>>>

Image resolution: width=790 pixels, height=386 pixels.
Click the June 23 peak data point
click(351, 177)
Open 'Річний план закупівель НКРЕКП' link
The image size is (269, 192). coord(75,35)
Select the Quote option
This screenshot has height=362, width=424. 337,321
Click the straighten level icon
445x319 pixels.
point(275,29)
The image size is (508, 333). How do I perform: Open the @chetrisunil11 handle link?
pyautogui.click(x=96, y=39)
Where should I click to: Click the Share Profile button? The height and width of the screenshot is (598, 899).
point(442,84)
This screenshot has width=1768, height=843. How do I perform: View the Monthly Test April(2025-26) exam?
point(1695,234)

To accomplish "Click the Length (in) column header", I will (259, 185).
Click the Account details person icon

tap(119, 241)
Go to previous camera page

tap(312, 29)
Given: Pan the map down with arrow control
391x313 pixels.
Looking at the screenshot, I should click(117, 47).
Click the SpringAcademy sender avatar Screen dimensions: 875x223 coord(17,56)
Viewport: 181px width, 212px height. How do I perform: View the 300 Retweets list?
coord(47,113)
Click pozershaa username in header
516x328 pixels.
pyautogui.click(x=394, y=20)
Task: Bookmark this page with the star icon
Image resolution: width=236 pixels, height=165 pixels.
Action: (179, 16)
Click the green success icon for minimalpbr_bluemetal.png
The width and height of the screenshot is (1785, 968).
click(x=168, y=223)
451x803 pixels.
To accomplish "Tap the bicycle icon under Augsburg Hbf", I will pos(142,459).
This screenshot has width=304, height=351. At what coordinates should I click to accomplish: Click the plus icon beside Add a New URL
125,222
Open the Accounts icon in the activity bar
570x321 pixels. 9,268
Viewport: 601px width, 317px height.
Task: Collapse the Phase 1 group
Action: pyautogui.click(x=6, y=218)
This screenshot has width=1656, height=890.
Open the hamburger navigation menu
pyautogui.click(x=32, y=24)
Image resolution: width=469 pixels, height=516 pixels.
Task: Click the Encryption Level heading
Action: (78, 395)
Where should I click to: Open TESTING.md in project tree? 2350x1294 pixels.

<<<

— What you have to do —
Can you copy out, word for word, the lines of the listing from the one containing "Given: Pan the map down with arrow control" through the end of the listing, both included?

— Written solution —
Given: Pan the map down with arrow control
391x313 pixels.
Looking at the screenshot, I should click(117, 47).
Click the SpringAcademy sender avatar Screen dimensions: 875x223 coord(17,56)
Viewport: 181px width, 212px height. How do I perform: View the 300 Retweets list?
coord(47,113)
Click pozershaa username in header
516x328 pixels.
pyautogui.click(x=394, y=20)
Task: Bookmark this page with the star icon
Image resolution: width=236 pixels, height=165 pixels.
Action: (179, 16)
Click the green success icon for minimalpbr_bluemetal.png
The width and height of the screenshot is (1785, 968).
click(x=168, y=223)
451x803 pixels.
To accomplish "Tap the bicycle icon under Augsburg Hbf", I will pos(142,459).
This screenshot has width=304, height=351. At what coordinates should I click to accomplish: Click the plus icon beside Add a New URL
125,222
Open the Accounts icon in the activity bar
570x321 pixels. 9,268
Viewport: 601px width, 317px height.
Task: Collapse the Phase 1 group
Action: pyautogui.click(x=6, y=218)
This screenshot has width=1656, height=890.
Open the hamburger navigation menu
pyautogui.click(x=32, y=24)
Image resolution: width=469 pixels, height=516 pixels.
Task: Click the Encryption Level heading
Action: (78, 395)
Where should I click to: Open TESTING.md in project tree? 2350x1294 pixels.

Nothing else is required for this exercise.